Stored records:
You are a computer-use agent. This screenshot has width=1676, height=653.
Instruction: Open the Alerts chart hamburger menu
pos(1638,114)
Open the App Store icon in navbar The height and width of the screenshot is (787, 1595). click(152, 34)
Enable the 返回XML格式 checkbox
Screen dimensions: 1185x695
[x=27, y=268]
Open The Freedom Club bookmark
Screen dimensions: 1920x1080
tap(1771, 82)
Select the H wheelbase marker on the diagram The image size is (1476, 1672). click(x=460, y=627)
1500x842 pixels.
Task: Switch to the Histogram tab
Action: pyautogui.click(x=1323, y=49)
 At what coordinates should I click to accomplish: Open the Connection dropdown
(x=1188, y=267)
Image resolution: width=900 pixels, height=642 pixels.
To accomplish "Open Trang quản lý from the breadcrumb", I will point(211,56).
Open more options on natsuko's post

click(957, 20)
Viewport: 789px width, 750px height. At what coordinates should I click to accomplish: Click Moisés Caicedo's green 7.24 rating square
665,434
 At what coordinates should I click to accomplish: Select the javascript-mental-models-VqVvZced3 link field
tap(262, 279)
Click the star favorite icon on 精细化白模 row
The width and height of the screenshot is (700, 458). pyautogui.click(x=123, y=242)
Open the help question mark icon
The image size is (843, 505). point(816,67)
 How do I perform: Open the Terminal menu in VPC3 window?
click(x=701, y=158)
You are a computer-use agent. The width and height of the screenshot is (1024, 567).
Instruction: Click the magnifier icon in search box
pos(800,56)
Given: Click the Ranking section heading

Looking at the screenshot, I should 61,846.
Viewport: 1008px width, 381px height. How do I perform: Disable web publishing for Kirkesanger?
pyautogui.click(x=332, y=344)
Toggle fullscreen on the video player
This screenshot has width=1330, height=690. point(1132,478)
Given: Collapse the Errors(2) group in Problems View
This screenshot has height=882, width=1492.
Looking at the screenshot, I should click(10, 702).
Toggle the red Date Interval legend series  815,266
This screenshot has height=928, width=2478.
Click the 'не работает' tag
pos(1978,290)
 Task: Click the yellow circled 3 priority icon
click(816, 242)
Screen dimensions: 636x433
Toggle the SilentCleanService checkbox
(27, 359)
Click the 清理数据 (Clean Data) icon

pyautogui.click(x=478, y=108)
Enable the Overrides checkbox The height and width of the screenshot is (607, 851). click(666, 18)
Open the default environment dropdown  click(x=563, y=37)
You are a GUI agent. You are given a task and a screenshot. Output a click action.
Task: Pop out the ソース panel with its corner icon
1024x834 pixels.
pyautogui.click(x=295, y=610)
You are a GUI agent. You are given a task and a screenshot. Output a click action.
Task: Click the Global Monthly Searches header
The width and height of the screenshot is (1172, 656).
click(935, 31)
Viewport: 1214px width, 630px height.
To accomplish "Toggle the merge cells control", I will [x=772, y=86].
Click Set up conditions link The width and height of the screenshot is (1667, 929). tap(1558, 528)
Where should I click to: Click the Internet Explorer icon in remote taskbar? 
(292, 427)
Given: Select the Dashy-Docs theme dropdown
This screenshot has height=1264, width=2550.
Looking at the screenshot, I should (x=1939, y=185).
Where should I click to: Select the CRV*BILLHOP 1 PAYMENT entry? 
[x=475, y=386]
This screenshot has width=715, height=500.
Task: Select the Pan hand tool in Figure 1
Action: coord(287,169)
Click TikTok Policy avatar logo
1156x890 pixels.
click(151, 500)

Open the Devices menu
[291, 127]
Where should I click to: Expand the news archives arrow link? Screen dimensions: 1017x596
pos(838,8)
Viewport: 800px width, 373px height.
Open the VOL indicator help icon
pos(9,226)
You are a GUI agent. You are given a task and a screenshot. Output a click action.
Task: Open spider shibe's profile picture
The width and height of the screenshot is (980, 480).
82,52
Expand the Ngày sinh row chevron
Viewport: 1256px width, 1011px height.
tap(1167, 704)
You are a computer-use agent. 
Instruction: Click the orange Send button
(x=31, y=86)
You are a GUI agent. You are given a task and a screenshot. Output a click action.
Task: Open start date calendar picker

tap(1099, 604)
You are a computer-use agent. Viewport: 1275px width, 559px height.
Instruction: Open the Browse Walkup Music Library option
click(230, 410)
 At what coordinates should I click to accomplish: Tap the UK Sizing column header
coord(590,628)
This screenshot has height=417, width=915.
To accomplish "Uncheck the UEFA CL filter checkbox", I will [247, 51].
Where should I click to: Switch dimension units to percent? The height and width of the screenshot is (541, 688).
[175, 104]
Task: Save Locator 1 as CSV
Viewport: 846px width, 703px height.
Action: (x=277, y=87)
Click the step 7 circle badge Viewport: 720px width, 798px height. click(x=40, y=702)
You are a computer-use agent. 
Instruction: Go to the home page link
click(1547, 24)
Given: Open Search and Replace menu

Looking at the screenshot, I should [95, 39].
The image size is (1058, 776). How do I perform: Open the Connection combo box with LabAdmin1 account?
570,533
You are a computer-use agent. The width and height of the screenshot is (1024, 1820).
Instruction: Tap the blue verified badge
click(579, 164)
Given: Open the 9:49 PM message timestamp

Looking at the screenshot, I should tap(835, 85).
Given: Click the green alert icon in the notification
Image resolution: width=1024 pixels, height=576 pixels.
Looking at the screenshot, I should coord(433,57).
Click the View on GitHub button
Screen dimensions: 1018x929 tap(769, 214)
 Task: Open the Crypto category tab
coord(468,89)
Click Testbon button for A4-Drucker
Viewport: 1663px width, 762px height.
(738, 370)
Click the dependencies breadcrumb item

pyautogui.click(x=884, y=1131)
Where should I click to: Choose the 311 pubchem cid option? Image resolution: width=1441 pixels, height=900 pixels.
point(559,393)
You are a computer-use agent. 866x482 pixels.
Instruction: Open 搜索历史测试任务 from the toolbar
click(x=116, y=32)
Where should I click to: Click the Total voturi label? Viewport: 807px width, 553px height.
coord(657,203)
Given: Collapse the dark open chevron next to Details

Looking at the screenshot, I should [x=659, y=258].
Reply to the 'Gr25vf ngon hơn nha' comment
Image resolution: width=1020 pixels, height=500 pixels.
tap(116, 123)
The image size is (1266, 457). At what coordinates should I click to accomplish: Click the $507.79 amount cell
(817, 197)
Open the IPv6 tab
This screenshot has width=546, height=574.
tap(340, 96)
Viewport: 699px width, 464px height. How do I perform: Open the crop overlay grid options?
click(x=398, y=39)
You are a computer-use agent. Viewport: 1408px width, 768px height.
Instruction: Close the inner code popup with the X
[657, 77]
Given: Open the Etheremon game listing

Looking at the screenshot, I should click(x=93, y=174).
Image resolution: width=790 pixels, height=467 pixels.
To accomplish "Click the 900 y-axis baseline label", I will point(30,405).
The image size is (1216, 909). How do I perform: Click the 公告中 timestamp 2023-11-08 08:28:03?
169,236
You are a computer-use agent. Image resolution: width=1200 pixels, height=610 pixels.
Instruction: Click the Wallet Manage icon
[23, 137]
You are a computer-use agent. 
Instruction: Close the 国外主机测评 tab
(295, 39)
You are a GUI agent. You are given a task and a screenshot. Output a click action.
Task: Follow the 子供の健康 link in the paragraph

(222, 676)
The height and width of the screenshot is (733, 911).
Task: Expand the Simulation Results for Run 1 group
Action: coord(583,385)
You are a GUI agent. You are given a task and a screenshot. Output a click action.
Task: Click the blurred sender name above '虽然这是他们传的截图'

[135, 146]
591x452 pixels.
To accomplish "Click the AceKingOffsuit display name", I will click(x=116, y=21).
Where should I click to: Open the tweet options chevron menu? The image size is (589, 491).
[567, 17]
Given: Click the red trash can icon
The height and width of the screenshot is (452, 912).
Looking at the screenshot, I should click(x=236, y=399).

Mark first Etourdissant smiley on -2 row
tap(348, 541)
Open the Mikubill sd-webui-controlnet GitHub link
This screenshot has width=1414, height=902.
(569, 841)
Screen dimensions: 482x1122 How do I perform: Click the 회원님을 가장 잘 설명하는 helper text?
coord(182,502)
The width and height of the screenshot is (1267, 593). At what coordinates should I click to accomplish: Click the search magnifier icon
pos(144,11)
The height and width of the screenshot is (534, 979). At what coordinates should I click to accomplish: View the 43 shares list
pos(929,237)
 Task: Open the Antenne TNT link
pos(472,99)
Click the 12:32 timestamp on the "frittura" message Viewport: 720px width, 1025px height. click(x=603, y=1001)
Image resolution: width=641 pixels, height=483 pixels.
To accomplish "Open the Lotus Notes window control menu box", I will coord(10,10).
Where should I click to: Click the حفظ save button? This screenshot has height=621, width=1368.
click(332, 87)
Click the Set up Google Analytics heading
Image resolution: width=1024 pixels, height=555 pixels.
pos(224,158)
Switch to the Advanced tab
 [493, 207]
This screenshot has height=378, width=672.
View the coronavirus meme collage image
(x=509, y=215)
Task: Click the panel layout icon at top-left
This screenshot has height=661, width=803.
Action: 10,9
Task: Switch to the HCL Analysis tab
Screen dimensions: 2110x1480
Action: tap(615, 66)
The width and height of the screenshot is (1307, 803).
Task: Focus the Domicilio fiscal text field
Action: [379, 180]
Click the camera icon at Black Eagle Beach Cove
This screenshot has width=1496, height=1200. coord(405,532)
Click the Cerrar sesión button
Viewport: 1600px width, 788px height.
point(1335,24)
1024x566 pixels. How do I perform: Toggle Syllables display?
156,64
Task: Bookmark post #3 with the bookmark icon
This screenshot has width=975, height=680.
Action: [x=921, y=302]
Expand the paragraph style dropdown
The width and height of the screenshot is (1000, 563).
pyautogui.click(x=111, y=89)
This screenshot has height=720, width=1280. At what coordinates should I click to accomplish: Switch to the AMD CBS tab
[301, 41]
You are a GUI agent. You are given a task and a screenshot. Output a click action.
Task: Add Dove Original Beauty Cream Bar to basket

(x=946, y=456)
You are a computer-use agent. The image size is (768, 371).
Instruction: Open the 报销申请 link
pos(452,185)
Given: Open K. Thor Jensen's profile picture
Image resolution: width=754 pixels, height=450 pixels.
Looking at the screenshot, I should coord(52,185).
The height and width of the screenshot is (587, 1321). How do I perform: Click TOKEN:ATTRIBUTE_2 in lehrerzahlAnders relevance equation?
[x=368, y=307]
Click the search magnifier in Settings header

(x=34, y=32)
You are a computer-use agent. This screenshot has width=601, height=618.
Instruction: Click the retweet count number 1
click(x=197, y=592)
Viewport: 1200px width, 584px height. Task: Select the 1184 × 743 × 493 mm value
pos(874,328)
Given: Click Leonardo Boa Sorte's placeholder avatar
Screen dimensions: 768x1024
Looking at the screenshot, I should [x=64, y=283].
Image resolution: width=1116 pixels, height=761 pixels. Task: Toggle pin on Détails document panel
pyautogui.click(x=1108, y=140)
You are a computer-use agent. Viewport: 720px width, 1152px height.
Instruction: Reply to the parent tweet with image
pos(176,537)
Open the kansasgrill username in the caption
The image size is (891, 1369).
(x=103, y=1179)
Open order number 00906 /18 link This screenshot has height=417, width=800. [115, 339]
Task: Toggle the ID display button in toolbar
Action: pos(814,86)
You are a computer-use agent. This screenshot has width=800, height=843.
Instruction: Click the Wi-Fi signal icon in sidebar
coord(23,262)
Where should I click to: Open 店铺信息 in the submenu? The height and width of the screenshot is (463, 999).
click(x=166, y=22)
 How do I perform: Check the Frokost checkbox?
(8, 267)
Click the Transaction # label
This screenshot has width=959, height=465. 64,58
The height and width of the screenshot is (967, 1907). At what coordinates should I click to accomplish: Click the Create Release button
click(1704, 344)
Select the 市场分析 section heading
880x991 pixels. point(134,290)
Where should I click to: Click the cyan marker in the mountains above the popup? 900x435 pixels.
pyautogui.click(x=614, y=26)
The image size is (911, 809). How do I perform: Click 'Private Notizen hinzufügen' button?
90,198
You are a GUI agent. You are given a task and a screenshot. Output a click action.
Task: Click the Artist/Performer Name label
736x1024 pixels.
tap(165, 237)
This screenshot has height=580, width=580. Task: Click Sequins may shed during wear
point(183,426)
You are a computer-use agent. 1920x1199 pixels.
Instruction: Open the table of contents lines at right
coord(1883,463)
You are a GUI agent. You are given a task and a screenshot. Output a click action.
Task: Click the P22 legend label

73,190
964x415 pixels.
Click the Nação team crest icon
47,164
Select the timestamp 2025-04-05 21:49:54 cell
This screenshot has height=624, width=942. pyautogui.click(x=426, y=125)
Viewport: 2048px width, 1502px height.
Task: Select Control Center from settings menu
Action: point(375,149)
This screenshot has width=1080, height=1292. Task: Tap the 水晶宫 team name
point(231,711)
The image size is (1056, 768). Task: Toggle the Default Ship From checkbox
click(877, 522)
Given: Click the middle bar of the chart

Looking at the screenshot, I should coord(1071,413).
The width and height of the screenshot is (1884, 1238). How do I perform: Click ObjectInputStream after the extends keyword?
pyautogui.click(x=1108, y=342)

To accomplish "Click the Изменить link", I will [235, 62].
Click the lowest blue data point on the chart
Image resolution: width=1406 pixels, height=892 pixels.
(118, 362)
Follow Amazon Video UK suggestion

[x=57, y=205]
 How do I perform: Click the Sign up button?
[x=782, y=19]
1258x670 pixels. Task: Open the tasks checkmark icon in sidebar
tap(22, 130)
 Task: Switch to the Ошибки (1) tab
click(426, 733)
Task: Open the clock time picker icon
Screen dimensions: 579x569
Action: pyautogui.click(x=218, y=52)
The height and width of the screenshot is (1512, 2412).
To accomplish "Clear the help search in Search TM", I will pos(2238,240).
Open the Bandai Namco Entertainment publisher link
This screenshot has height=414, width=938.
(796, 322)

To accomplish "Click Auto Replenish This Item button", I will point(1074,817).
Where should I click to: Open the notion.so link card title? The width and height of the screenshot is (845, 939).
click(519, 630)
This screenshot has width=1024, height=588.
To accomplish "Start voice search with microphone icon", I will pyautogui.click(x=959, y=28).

EXERCISE INSTRUCTIONS:
Report the number of lines in the entries above that include the word "avatar" and add nothing to it.

RESPONSE TO THE TASK:
2